● REQUIREMENT:
Copy out every item below word for word, leaving out the pictures.

━━ RECORDS SUPPLIED

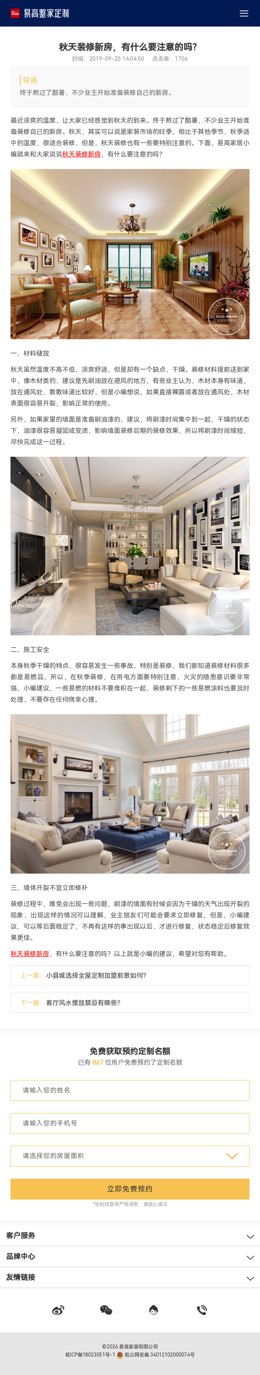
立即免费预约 (130, 1189)
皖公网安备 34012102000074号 (155, 1355)
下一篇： (72, 1003)
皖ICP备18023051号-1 (90, 1355)
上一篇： (84, 975)
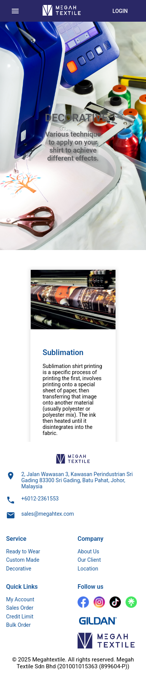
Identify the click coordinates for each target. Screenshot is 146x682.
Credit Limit (19, 616)
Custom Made (22, 560)
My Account (20, 599)
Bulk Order (18, 625)
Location (88, 569)
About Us (88, 551)
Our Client (89, 560)
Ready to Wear (23, 551)
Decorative (18, 569)
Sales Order (19, 608)
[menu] (15, 11)
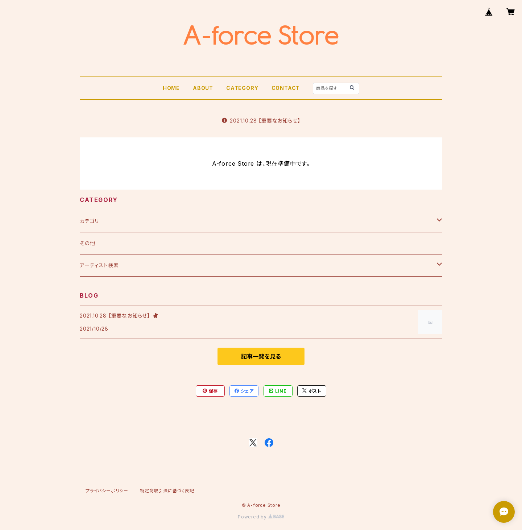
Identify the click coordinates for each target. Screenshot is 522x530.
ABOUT (203, 88)
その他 (87, 243)
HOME (171, 88)
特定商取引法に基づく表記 (167, 490)
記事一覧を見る (261, 356)
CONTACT (286, 88)
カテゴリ (89, 221)
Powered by (261, 516)
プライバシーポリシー (107, 490)
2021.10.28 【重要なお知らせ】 (261, 120)
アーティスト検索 (99, 265)
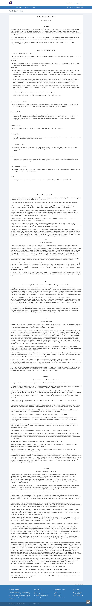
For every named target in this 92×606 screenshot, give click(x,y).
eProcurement (57, 594)
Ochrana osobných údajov (41, 595)
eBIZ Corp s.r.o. (13, 603)
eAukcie (56, 592)
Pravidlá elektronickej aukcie (41, 594)
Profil (35, 592)
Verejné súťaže (57, 595)
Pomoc (33, 7)
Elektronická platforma (59, 597)
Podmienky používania (40, 597)
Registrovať (78, 3)
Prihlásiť (68, 3)
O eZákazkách (18, 7)
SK (67, 7)
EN (70, 7)
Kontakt (27, 7)
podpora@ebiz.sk (78, 595)
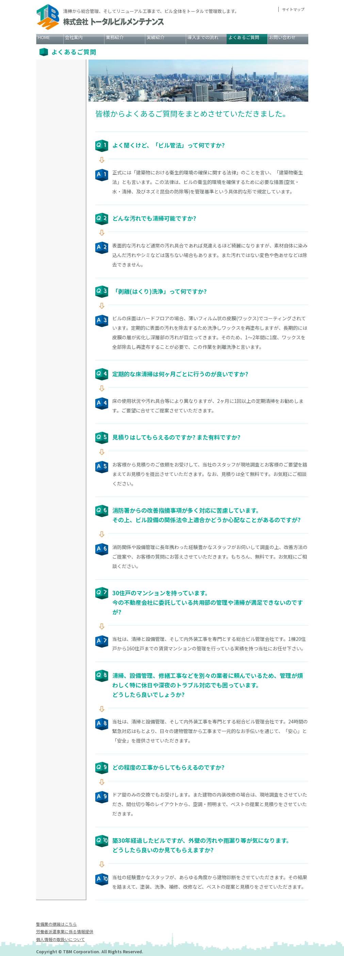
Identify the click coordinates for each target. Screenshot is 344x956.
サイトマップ (293, 9)
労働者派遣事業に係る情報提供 (64, 931)
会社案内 (74, 37)
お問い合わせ (282, 37)
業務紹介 (115, 37)
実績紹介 (155, 37)
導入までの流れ (202, 37)
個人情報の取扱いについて (60, 939)
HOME (44, 37)
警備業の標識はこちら (56, 924)
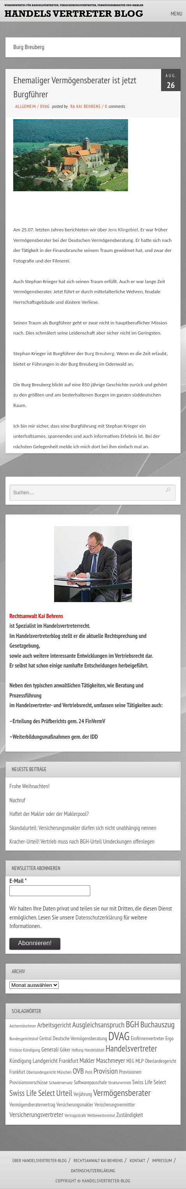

━━━━

● COMPLETED TASK:
立即免费预约 (130, 1189)
皖公网安备 34012102000074号 (155, 1355)
下一篇： (72, 1003)
皖ICP备18023051号-1 (90, 1355)
上一篇： (84, 975)
Identify the click coordinates for each target. Screenshot is 146x682.
Credit Limit (19, 616)
Custom Made (22, 560)
My Account (20, 599)
Bulk Order (18, 625)
Location (88, 569)
About Us (88, 551)
Our Client (89, 560)
Ready to Wear (23, 551)
Decorative (18, 569)
Sales Order (19, 608)
[menu] (15, 11)
Identify the click coordinates for each target. Screenshot is 522x530.
ABOUT (203, 88)
その他 (87, 243)
HOME (171, 88)
特定商取引法に基づく表記 (167, 490)
記事一覧を見る (261, 356)
CONTACT (286, 88)
カテゴリ (89, 221)
Powered by (261, 516)
プライバシーポリシー (107, 490)
2021.10.28 【重要なお知らせ】 (261, 120)
アーティスト検索 (99, 265)
For every named target in this 92×606 screenshot, give click(x,y).
eProcurement (57, 594)
Ochrana osobných údajov (41, 595)
eBIZ Corp s.r.o. (13, 603)
eAukcie (56, 592)
Pravidlá elektronickej aukcie (41, 594)
Profil (35, 592)
Verejné súťaže (57, 595)
Pomoc (33, 7)
Elektronická platforma (59, 597)
Podmienky používania (40, 597)
Registrovať (78, 3)
Prihlásiť (68, 3)
O eZákazkách (18, 7)
SK (67, 7)
EN (70, 7)
Kontakt (27, 7)
podpora@ebiz.sk (78, 595)
Identify the click coordinates for each target. Screenshot is 344x956.
サイトマップ (293, 9)
労働者派遣事業に係る情報提供 (64, 931)
会社案内 (74, 37)
お問い合わせ (282, 37)
業務紹介 (115, 37)
実績紹介 (155, 37)
導入までの流れ (202, 37)
個人情報の取扱いについて (60, 939)
HOME (44, 37)
警備業の標識はこちら (56, 924)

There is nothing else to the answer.